=== SELECTED EXTRACT ===

Until recently, this vision seemed to many a convincing and straight-forwardly descriptive account of what was happening in Zambia. Throughout the 1960s and most of the 1970s, we must remember, Zambia was not reckoned an African "basket case," but a "middle-income country," with excellent prospects for "full" industrialization and even ultimate admission to the ranks of the "developed" world. In 1969 its per capita gross domestic product (GDP) was not only one of the highest in Africa (more than three times that of Kenya, and twice that of Egypt, for instance), it was also significantly higher than that of such "up-and coming" middle-income nations as Brazil, Malaysia, South Korea, and Turkey. Indeed, with what appeared to be a rapidly rising per capita GDP of $431, it did not seem unreasonable to suppose that Zambia might soon reach the ranks of at least the poorer European nations such as Portugal, with a 1969 per capita GDP of just $568, or Spain, with $867 (United Nations 1973, 627–629). Even as late as 1979, Zambia was still being reckoned a "middle-income country," whose GNP justified a ranking above such countries as the Philippines, Thailand, or Egypt (World Bank 1979, 126).

Somewhere along the way, though, "the African Industrial Revolution" slipped off the track. The script of Zambian "emergence" via industrialization and urbanization has been confounded by more than two decades of steep economic decline. According to the World Bank, per capita income in Zambia fell by more than 50 percent from 1974 to 1994 (World Bank 1996, 562). GNP per capita, meanwhile, shrunk by an average of 3.1 percent per year from 1980 to 1993, by which time the figure amounted to only $380, leaving Zambia near the bottom of the World Bank's hierarchy of "developing nations" (only 25 countries ranked lower) (World Bank 1995, 162). As of 1991, the bank reports, about 68 percent of Zambians were living in households with expenditures below a level sufficient to provide "basic needs," and 55 percent did not have sufficient income even to meet basic nutritional needs (World Bank 1996, 563).

Many causes could be cited for this precipitous decline. Probably the most important is the simplest: a steady decline in the buying power of Zambia's copper on the world market. Copper is the overwhelmingly dominant feature of the export-dependent Zambian economy and has historically accounted for some 90 percent of its exports. And in the years following the oil shock of the mid-1970s, the terms of trade for copper exporters declined sharply. As the table below shows, the market value (per unit) of Zambian exports fluctuated but remained mostly flat. The decline came about chiefly in relation to the goods that those exports could purchase, the cost of which rose markedly against copper, making exports effectively worth much less. To put the matter concretely, where in 1970 a ton of Zambian exports would have bought a certain quantity of imported goods, by the mid-1980s it would have taken more than three tons to buy the same quantity of goods. Since the volume of Zambia's copper exports also declined over the period, the buying power of the nation's exports declined even more rapidly than did the terms of trade. Table 1 (derived from Jamal and Weeks 1993, 84) and Figure 1 (a graphic representation of the last line of Table 1) show how badly the buying power of Zambia's exports declined in the years that preceded the start of this study.

=== EXERCISE 1 ===
Answer these questions using the passage on Zambia's economy:
(a) What was Zambia's per capita GDP in 1969?
(b) By how much did per capita income in Zambia fall from 1974 to 1994, according to the World Bank?
(c) What share of Zambia's exports has copper historically accounted for?
=== EXERCISE 2 ===
From the rows, extract the lines that begin at the line that has "You are a GUI" and run through the last line of the rows, and leave out the pictures.
The text and the rows were taken from separate, unrelated sources.

=== EXERCISE MATERIALS ===

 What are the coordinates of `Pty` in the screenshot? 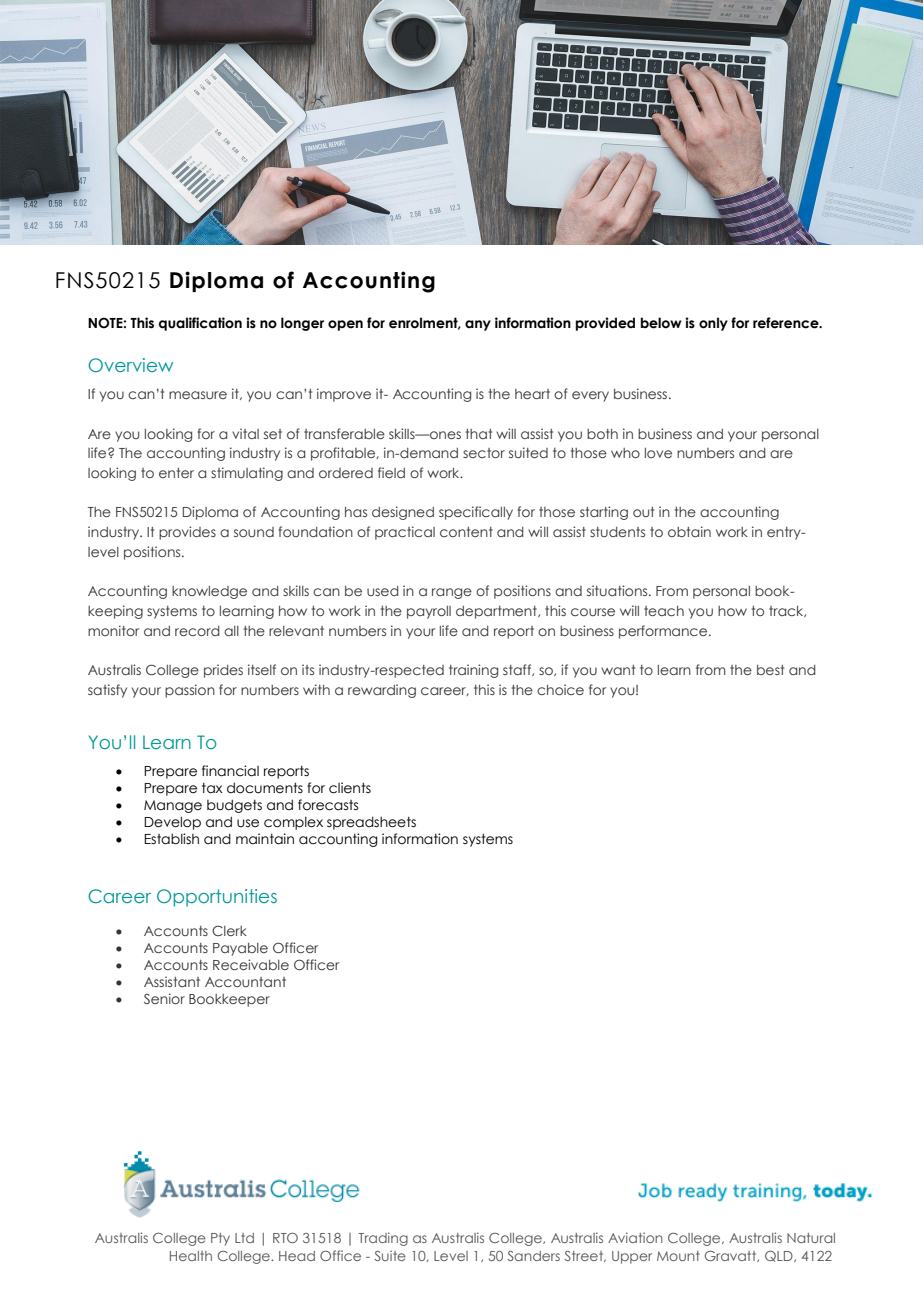 It's located at (220, 1239).
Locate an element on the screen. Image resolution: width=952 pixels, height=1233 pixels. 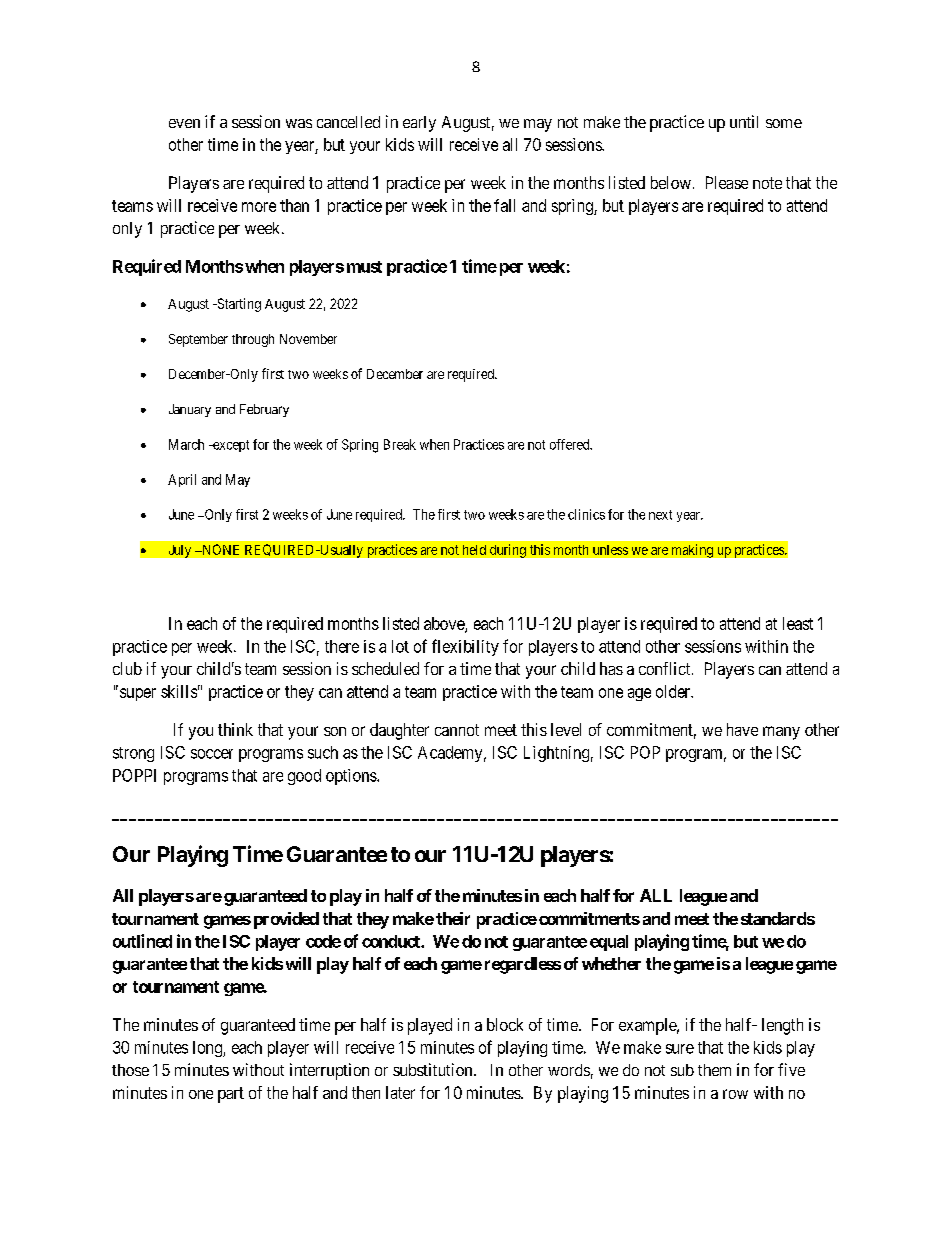
even is located at coordinates (184, 123).
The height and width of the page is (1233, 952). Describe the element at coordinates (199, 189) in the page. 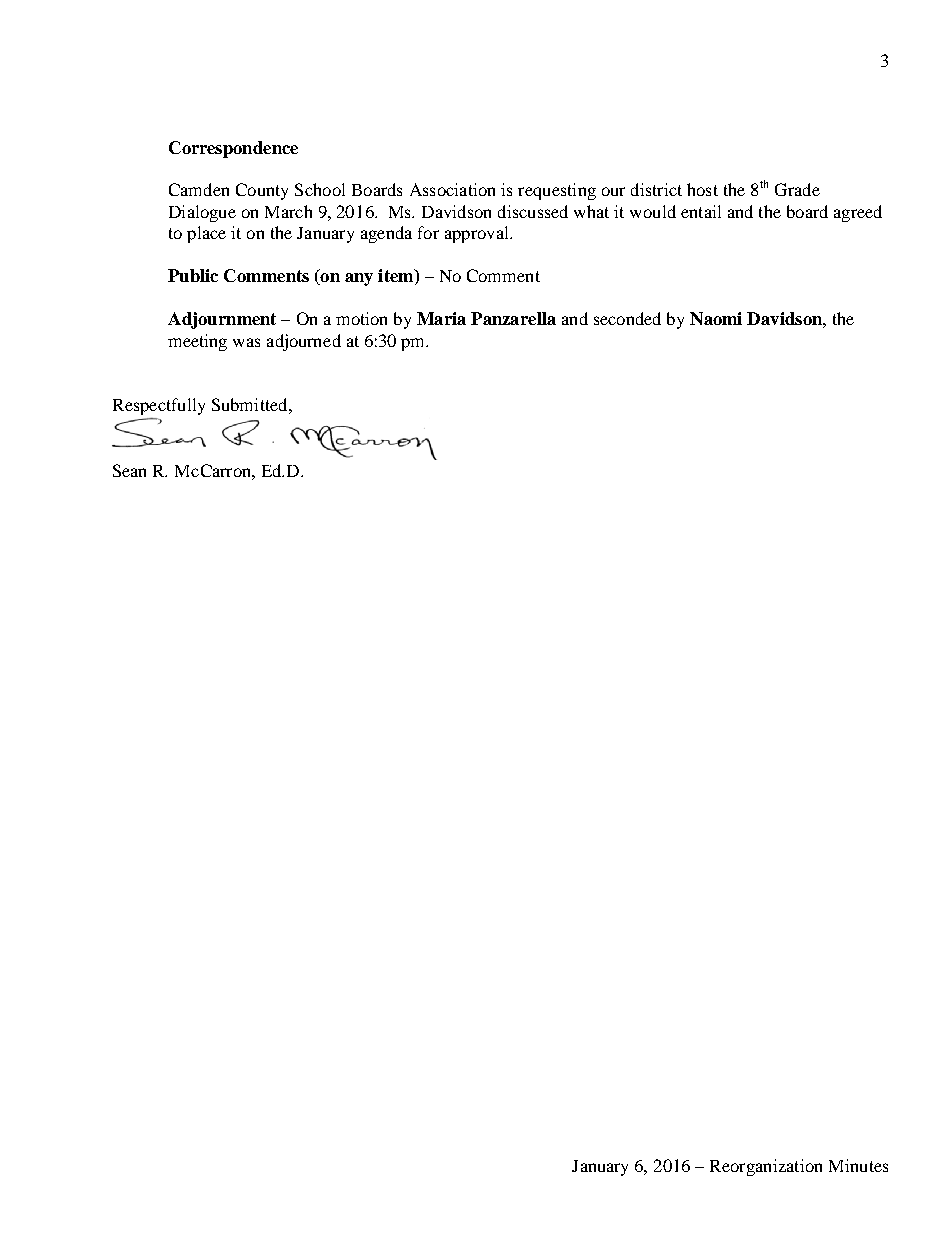

I see `Camden` at that location.
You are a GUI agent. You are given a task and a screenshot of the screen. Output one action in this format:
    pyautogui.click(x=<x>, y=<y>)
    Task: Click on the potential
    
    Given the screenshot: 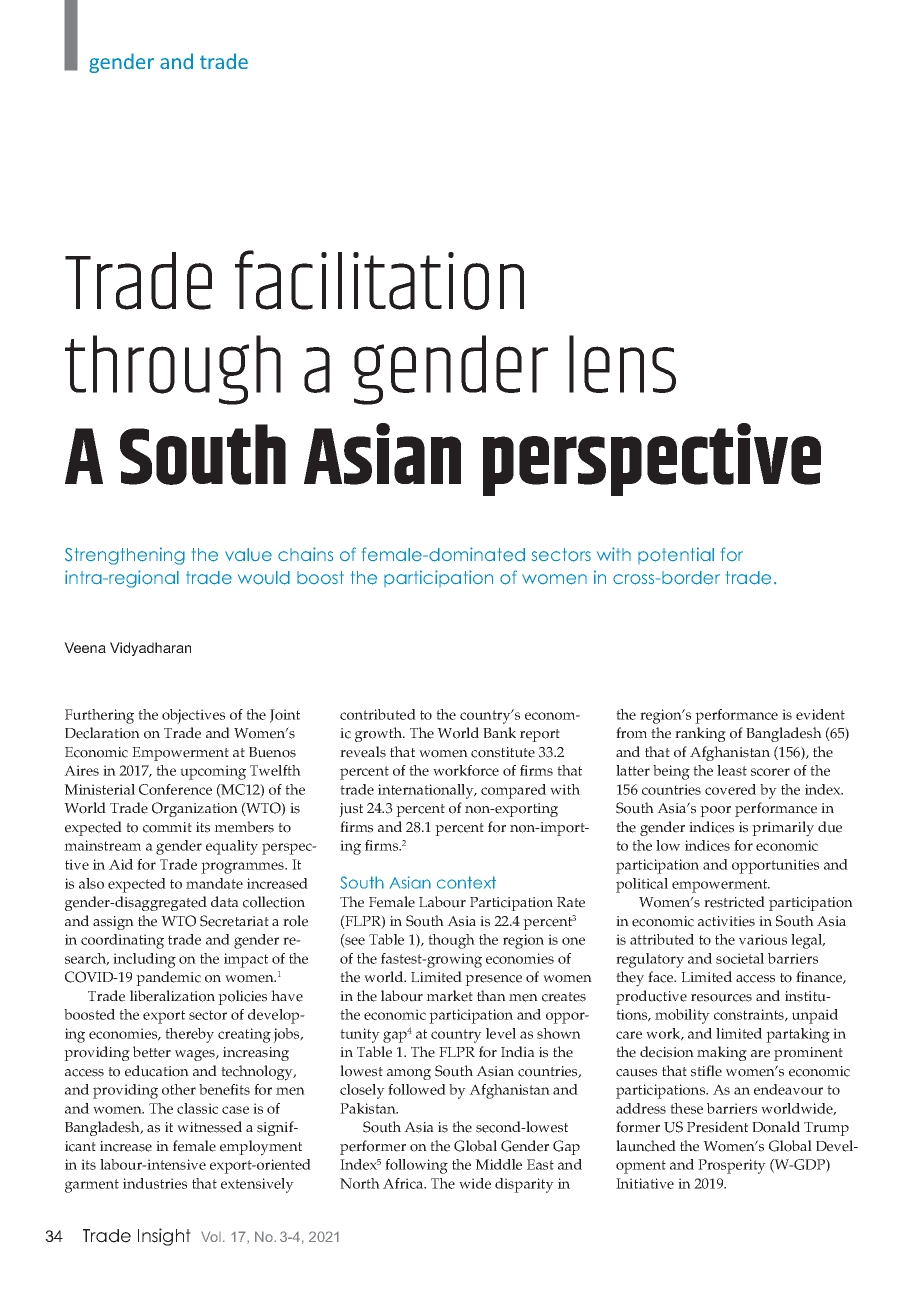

=== EXPECTED OUTPUT 1 ===
(a) $431
(b) By more than 50 percent
(c) Some 90 percent

=== EXPECTED OUTPUT 2 ===
You are a GUI agent. You are given a task and a screenshot of the screen. Output one action in this format:
    pyautogui.click(x=<x>, y=<y>)
    Task: Click on the potential
    
    Given the screenshot: 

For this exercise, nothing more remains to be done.